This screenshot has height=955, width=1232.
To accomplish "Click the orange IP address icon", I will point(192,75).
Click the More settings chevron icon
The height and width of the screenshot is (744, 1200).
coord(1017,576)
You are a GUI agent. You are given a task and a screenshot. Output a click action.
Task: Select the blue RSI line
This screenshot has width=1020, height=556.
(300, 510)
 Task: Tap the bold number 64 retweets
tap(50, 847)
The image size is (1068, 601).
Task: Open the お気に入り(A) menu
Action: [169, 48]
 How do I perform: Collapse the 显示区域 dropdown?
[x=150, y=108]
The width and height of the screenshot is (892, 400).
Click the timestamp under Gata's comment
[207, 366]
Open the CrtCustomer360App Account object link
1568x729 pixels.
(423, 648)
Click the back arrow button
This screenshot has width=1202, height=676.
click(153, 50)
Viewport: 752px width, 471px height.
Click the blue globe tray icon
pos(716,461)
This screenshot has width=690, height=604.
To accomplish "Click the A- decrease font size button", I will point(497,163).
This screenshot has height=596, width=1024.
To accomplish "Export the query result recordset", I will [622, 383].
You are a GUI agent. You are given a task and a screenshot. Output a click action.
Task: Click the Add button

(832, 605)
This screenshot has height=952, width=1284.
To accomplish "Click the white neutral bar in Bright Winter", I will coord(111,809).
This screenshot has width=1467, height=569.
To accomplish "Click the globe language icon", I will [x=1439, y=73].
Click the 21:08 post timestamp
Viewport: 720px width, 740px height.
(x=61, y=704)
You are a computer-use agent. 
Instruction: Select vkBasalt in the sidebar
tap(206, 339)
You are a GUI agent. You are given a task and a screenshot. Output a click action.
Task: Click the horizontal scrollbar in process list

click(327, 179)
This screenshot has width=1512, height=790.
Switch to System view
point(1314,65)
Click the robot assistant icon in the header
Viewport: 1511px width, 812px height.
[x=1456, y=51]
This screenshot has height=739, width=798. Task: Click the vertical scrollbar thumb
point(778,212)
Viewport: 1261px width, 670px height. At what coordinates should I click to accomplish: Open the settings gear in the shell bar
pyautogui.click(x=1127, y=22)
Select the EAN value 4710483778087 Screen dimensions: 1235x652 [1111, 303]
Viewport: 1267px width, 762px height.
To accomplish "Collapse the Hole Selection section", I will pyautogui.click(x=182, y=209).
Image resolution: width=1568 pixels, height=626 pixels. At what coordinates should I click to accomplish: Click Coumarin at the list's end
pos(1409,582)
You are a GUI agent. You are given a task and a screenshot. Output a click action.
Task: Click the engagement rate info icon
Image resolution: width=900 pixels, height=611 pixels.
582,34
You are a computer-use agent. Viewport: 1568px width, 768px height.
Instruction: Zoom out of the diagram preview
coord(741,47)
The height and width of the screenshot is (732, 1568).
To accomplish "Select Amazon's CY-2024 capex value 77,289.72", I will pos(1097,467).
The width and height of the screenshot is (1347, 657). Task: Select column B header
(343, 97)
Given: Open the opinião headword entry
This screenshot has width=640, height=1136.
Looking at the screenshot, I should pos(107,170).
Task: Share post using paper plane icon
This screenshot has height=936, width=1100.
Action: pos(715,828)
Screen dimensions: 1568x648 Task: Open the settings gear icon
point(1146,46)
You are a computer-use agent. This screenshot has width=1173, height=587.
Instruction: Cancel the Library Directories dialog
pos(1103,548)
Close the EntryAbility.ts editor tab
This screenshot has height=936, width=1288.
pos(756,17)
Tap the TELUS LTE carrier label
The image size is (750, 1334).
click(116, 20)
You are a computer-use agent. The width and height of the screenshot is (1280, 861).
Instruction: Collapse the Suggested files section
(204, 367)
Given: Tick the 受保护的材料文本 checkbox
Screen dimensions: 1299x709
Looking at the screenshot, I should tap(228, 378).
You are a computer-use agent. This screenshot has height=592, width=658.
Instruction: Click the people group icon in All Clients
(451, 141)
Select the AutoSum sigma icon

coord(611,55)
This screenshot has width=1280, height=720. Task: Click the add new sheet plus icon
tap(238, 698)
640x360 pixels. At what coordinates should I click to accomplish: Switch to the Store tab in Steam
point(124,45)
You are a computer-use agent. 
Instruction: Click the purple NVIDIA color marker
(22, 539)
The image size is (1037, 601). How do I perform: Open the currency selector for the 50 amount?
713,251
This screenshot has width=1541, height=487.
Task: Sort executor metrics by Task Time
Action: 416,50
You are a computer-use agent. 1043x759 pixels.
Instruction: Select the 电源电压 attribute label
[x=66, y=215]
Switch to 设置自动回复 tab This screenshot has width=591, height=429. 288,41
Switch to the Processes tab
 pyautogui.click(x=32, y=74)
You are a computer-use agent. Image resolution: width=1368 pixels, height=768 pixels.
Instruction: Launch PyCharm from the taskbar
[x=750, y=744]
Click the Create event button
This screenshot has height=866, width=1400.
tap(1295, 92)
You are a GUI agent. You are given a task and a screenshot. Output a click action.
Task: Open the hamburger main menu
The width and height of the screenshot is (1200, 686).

◆ ◆ ◆

» Exercise goal
Reproduce the full set of records precisely.

» Answer to the problem
This screenshot has height=955, width=1232.
To accomplish "Click the orange IP address icon", I will point(192,75).
Click the More settings chevron icon
The height and width of the screenshot is (744, 1200).
coord(1017,576)
You are a GUI agent. You are given a task and a screenshot. Output a click action.
Task: Select the blue RSI line
This screenshot has width=1020, height=556.
(300, 510)
 Task: Tap the bold number 64 retweets
tap(50, 847)
The image size is (1068, 601).
Task: Open the お気に入り(A) menu
Action: [169, 48]
 How do I perform: Collapse the 显示区域 dropdown?
[x=150, y=108]
The width and height of the screenshot is (892, 400).
Click the timestamp under Gata's comment
[207, 366]
Open the CrtCustomer360App Account object link
1568x729 pixels.
(423, 648)
Click the back arrow button
This screenshot has width=1202, height=676.
click(153, 50)
Viewport: 752px width, 471px height.
Click the blue globe tray icon
pos(716,461)
This screenshot has width=690, height=604.
To accomplish "Click the A- decrease font size button", I will point(497,163).
This screenshot has height=596, width=1024.
To accomplish "Export the query result recordset", I will [622, 383].
You are a GUI agent. You are given a task and a screenshot. Output a click action.
Task: Click the Add button

(832, 605)
This screenshot has height=952, width=1284.
To accomplish "Click the white neutral bar in Bright Winter", I will coord(111,809).
This screenshot has width=1467, height=569.
To accomplish "Click the globe language icon", I will [x=1439, y=73].
Click the 21:08 post timestamp
Viewport: 720px width, 740px height.
(x=61, y=704)
You are a computer-use agent. 
Instruction: Select vkBasalt in the sidebar
tap(206, 339)
You are a GUI agent. You are given a task and a screenshot. Output a click action.
Task: Click the horizontal scrollbar in process list

click(327, 179)
This screenshot has width=1512, height=790.
Switch to System view
point(1314,65)
Click the robot assistant icon in the header
Viewport: 1511px width, 812px height.
[x=1456, y=51]
This screenshot has height=739, width=798. Task: Click the vertical scrollbar thumb
point(778,212)
Viewport: 1261px width, 670px height. At what coordinates should I click to accomplish: Open the settings gear in the shell bar
pyautogui.click(x=1127, y=22)
Select the EAN value 4710483778087 Screen dimensions: 1235x652 [1111, 303]
Viewport: 1267px width, 762px height.
To accomplish "Collapse the Hole Selection section", I will pyautogui.click(x=182, y=209).
Image resolution: width=1568 pixels, height=626 pixels. At what coordinates should I click to accomplish: Click Coumarin at the list's end
pos(1409,582)
You are a GUI agent. You are given a task and a screenshot. Output a click action.
Task: Click the engagement rate info icon
Image resolution: width=900 pixels, height=611 pixels.
582,34
You are a computer-use agent. Viewport: 1568px width, 768px height.
Instruction: Zoom out of the diagram preview
coord(741,47)
The height and width of the screenshot is (732, 1568).
To accomplish "Select Amazon's CY-2024 capex value 77,289.72", I will pos(1097,467).
The width and height of the screenshot is (1347, 657). Task: Select column B header
(343, 97)
Given: Open the opinião headword entry
This screenshot has width=640, height=1136.
Looking at the screenshot, I should pos(107,170).
Task: Share post using paper plane icon
This screenshot has height=936, width=1100.
Action: pos(715,828)
Screen dimensions: 1568x648 Task: Open the settings gear icon
point(1146,46)
You are a computer-use agent. This screenshot has width=1173, height=587.
Instruction: Cancel the Library Directories dialog
pos(1103,548)
Close the EntryAbility.ts editor tab
This screenshot has height=936, width=1288.
pos(756,17)
Tap the TELUS LTE carrier label
The image size is (750, 1334).
click(116, 20)
You are a computer-use agent. The width and height of the screenshot is (1280, 861).
Instruction: Collapse the Suggested files section
(204, 367)
Given: Tick the 受保护的材料文本 checkbox
Screen dimensions: 1299x709
Looking at the screenshot, I should tap(228, 378).
You are a computer-use agent. This screenshot has height=592, width=658.
Instruction: Click the people group icon in All Clients
(451, 141)
Select the AutoSum sigma icon

coord(611,55)
This screenshot has width=1280, height=720. Task: Click the add new sheet plus icon
tap(238, 698)
640x360 pixels. At what coordinates should I click to accomplish: Switch to the Store tab in Steam
point(124,45)
You are a computer-use agent. 
Instruction: Click the purple NVIDIA color marker
(22, 539)
The image size is (1037, 601). How do I perform: Open the currency selector for the 50 amount?
713,251
This screenshot has width=1541, height=487.
Task: Sort executor metrics by Task Time
Action: 416,50
You are a computer-use agent. 1043x759 pixels.
Instruction: Select the 电源电压 attribute label
[x=66, y=215]
Switch to 设置自动回复 tab This screenshot has width=591, height=429. 288,41
Switch to the Processes tab
 pyautogui.click(x=32, y=74)
You are a computer-use agent. Image resolution: width=1368 pixels, height=768 pixels.
Instruction: Launch PyCharm from the taskbar
[x=750, y=744]
Click the Create event button
This screenshot has height=866, width=1400.
tap(1295, 92)
You are a GUI agent. You are given a task and a screenshot. Output a click action.
Task: Open the hamburger main menu
The width and height of the screenshot is (1200, 686).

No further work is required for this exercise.